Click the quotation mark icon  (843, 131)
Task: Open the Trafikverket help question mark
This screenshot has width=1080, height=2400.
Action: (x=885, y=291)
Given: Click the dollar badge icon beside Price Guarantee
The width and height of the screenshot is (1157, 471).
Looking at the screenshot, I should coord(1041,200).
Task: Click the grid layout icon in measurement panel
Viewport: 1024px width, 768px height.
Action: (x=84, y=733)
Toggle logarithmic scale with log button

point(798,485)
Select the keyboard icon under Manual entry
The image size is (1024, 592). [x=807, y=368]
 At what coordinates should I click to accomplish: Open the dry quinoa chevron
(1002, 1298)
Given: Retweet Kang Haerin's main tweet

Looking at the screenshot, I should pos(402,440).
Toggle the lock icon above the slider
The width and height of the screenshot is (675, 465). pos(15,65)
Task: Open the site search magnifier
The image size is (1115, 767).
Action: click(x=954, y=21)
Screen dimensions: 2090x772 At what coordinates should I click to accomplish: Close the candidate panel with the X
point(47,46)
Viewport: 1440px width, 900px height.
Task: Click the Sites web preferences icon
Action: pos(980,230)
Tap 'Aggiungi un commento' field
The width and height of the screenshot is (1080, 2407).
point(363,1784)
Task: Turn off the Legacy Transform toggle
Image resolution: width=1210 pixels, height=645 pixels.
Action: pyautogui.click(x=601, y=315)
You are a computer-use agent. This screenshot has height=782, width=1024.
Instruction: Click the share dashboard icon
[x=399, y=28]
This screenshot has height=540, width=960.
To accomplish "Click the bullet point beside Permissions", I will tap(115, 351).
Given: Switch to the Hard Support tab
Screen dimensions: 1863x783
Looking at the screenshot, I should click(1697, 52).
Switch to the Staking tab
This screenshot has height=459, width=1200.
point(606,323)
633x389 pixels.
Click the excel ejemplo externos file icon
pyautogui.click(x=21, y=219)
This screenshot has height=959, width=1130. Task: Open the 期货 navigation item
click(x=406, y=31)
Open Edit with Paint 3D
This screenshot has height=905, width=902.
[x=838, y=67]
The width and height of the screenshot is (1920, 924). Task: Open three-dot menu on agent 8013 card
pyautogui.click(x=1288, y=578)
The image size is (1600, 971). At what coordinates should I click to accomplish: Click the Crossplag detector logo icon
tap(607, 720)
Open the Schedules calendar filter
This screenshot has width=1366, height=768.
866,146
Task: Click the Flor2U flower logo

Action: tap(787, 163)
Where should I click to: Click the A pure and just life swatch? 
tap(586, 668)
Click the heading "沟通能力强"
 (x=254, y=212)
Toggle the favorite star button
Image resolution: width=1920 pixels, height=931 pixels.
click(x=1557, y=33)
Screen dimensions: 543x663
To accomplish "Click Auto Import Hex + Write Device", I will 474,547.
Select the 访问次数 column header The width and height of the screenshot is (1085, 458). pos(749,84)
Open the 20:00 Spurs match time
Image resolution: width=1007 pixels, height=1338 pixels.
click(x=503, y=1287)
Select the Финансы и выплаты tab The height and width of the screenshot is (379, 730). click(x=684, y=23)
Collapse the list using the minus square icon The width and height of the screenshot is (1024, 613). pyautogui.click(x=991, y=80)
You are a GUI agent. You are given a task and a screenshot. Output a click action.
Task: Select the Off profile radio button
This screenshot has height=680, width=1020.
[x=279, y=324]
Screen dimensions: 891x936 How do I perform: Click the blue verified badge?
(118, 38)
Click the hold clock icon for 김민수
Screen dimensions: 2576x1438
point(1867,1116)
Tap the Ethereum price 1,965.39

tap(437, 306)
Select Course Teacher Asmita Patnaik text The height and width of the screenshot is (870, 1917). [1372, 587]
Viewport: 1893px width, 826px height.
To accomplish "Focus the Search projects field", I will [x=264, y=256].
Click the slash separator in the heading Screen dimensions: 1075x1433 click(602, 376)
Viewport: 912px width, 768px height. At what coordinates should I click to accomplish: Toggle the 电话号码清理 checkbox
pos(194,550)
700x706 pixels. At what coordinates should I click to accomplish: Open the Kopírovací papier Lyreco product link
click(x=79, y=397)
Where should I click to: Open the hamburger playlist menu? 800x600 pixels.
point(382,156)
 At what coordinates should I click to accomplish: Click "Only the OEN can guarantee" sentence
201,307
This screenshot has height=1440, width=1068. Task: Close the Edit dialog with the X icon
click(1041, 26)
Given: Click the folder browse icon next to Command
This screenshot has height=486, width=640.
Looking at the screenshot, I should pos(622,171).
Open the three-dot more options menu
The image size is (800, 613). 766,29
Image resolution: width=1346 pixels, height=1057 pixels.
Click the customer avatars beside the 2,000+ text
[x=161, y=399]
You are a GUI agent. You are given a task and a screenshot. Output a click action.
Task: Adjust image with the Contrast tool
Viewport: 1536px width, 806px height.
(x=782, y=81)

========================================================================

Your answer should consist of every line from the entries that holds "mark".

Click the quotation mark icon  (843, 131)
Task: Open the Trafikverket help question mark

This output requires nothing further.